I had allowed some free time after the conference ended in case I found someone to talk with before I left for home.  I ran into a man who had gone to two of my talks, and we had a lively discussion about families and research for about an hour before he headed off to find lunch and then drive to Fort Wayne, Indiana for even more genealogy.  And as a coda to the conference, when my airport shuttle arrived, I was amazed to discover that the two people with whom I was riding recognized me because they had also gone to my presentations, each of them a different one.  So we talked even more about genealogy the entire way to Hopkins, barely letting the driver get a word in edgewise to ask us which airlines we were flying on.

I really love going to these conferences.  As the SFBAJGS president likes to say, who wouldn't want to be stuck in a hotel for a week with 1,000 other people equally obsessed about genealogy?  I can hardly wait until next year's conference, especially since I don't have to go east of the Rockies.  It isn't Cleveland's fault, but San Diego will probably have weather more to my liking.  And I won't even have to change time zones!

Wednesday, July 31, 2019

IAJGS Cleveland: Tuesday and Wednesday

The best news about the IAJGS conference is that the temperature here in Cleveland has dropped quite a bit.  Today, for example, the high was only 79°, and there was even a breeze!  As I walk back and forth between my hotel and the conference hotel, I really appreciate that.

My Tuesday began slowly.  I hadn't been that enamored of any of the sessions in the first time slot, and I somehow just didn't manage to make it to even one.  Next, I wanted to go to Banai Feldstein's class on "Lesser Known Online Resources", but right before I was about to walk into the room, someone called out to me that she had something important for me.  It turned out that all she wanted to do was to introduce me to a new person in a local genealogical society, but by the time that had happened, I turned around and the room with Banai's session was already overflowing with people.  There was no way I was going to get in there.  I'm lucky that she (finally!) uploaded a handout to the conference site, so at least I have that now.

For lunch the Jewish genealogy bloggers got together.  We introduced ourselves, talked about our blogs, and generally had a great time hanging out with each other.  The only bad thing was that we were arranged in a not very comfortable fashion on some random seats in an open area.  Next year the blogger get-together coordinator said she just might break down and try to get us on the schedule for a regular room.

→ INFORMATION PROVIDED:
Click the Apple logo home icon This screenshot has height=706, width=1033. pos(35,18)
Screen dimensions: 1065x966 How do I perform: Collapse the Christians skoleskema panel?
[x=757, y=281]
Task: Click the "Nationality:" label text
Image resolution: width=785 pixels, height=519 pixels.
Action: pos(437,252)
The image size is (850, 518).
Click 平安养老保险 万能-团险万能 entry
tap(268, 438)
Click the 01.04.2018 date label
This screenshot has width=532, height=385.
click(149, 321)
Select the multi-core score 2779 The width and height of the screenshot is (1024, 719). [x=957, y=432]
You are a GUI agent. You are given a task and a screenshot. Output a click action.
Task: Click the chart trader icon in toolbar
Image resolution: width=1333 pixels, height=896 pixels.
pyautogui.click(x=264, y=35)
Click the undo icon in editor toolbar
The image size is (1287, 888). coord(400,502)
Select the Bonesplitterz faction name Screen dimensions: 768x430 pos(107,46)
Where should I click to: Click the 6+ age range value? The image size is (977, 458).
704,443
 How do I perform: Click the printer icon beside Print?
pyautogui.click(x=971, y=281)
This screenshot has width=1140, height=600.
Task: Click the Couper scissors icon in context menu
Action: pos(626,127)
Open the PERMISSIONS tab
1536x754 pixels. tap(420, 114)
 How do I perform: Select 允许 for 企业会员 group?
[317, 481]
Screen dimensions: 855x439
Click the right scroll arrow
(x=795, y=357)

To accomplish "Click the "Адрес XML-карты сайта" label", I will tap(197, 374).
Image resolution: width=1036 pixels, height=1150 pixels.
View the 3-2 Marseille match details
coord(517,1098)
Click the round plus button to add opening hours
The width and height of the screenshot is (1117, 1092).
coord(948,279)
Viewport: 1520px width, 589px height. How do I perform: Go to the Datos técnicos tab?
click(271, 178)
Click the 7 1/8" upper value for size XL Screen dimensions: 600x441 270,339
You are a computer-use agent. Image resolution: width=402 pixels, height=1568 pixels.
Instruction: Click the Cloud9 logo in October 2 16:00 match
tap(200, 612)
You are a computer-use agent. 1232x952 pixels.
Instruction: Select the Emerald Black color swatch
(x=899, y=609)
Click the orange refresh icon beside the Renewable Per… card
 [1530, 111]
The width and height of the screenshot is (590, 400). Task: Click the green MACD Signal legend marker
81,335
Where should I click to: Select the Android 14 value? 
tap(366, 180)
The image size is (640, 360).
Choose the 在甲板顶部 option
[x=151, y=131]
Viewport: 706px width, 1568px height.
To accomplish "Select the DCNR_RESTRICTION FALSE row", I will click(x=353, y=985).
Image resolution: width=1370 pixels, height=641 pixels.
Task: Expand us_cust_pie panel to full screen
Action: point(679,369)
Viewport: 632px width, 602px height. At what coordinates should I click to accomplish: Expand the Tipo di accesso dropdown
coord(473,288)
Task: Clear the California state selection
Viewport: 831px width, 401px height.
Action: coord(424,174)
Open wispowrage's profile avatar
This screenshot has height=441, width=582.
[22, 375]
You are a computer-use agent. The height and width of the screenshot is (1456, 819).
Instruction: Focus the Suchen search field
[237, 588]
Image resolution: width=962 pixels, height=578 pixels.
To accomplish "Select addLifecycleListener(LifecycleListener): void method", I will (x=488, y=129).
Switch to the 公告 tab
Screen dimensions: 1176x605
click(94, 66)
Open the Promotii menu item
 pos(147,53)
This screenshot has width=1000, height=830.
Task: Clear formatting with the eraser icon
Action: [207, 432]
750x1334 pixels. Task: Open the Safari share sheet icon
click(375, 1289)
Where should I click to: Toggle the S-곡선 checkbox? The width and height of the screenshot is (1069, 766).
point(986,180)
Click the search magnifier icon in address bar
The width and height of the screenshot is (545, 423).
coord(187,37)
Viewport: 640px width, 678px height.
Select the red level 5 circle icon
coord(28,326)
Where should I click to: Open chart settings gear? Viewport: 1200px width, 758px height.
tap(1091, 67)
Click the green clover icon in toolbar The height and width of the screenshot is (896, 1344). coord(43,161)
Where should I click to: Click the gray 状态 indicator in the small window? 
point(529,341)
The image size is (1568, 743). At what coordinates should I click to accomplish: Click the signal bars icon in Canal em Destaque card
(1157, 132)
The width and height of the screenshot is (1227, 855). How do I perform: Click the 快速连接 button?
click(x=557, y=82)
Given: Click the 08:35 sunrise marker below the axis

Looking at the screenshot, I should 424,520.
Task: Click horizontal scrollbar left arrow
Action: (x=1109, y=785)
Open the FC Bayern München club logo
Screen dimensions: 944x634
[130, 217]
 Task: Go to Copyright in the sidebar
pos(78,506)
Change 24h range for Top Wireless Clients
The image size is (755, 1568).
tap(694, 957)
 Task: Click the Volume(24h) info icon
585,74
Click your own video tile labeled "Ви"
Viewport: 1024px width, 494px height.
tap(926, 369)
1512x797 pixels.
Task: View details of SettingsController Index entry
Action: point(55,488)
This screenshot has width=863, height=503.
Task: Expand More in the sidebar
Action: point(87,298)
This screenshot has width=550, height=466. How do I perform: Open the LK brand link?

→ WORK TO COMPLETE:
• 1. Answer these questions using the conference blog post.
(a) Where was the man who attended two of the writer's talks driving after lunch?
(b) What high temperature does the writer report for "Today" in Cleveland?
(c) In which city will next year's conference be held?
• 2. List every geographic place named in the conference blog post.
• 3. Continue the conference blog post from the point where it stops.
The listing is not needed for any of this.

→ PER-TASK OUTPUTS:
• 1.
(a) Fort Wayne, Indiana
(b) 79°
(c) San Diego

• 2.
- Fort Wayne, Indiana
- Hopkins
- the Rockies
- Cleveland
- San Diego

• 3.
We look like a friendly bunch, don't we?

After lunch, I heard Jane Neff Rollins speak about the Clarion agricultural colony in Sanpete County, Utah in the early 1900's.  She used the colony as a way to demonstrate things to think about during research and reasons not to get into a research rut.  It was an interesting but sad story about the colony.  Most of the research suggestions she made were ones that I use regularly, but there were a couple I could think about more.

Then came my second presentation of the conference, apparently the only methods session that was scheduled.  I talked about why everyone should use source citations in their research, even when it's just your own database on your computer that you don't intend to share with anyone, and the various style guides available to help you construct those citations.  One of the points I emphasized was that if you already are familiar with a style guide, such as from college research or professional work, you will be much more likely to start doing citations if you just use that rather than force yourself to learn an entirely new style, such as one that is heavily pushed in some circles.  I consider it far more important to get the citations done, and that's more likely to happen if people feel they can use a tool they already know than try to convince them to do the citations in a style they will have to learn from scratch and therefore will put off doing.  Not only did it seem that attendees enjoyed the talk, one person came up at the end and specifically thanked me for my approach.  I have to admit, I felt pretty good about that.

My last learning opportunity of the day was Judy Baston's talk about "Documenting the Vilna Ghetto Library."  She is scheduled to give that presentation to the SFBAJGS later this year, but I won't be able to attend now that I live in Oregon, so I jumped at the chance to hear her.  It was fascinating to hear the history of the library and learn what documents existed in the Lithuanian archives regarding the library and its patrons.  I am constantly amazed to discover what types of material have survived and are available for researchers.

The last event of the day, however, was SFBAJGS attendees meeting up for our new tradition.  We try to get a photo of members at the conference to share online.  I think this time we have a total of about 18 members here.  We didn't manage to get everyone into one photo, but most of us have been captured for posterity.

Wednesday started with bouncing from one session to another.  In the first one, the speaker was pretty much reading from his handout, and that's never exciting, so I snuck out the back and went to Jennifer Mendelsohn's talk, "Think Like a Reporter."  While mostly a revisiting of several successful genealogy searches she has made, she did give several morsels of advice about how to approach research, not to rely on unsubstantiated information, and all-around good ideas.  Plus she is a very entertaining speaker!  So it was a lot of fun.

I went from there to the Resource Center, because Wednesday and Thursday at an IAJGS conference mean we have access to all the ProQuest databases, including the historical newspapers.  Woo hoo!  I found several little nuggets in newspapers, including the Minneapolis Tribune and the Chicago Tribune.  I was very happy with my new discoveries.

I had another group lunch on Wednesday.  This time it was for people who have finished or are currently going through the ProGen (Professional Genealogy) study group, which is set up for people who want to learn about how to be a good professional genealogist.  Getting together is good for networking and just to talk with other people who have similar interests.  Half a dozen of us had an enjoyable (and not horribly overpriced) lunch at the Hilton restaurant and got to know each other.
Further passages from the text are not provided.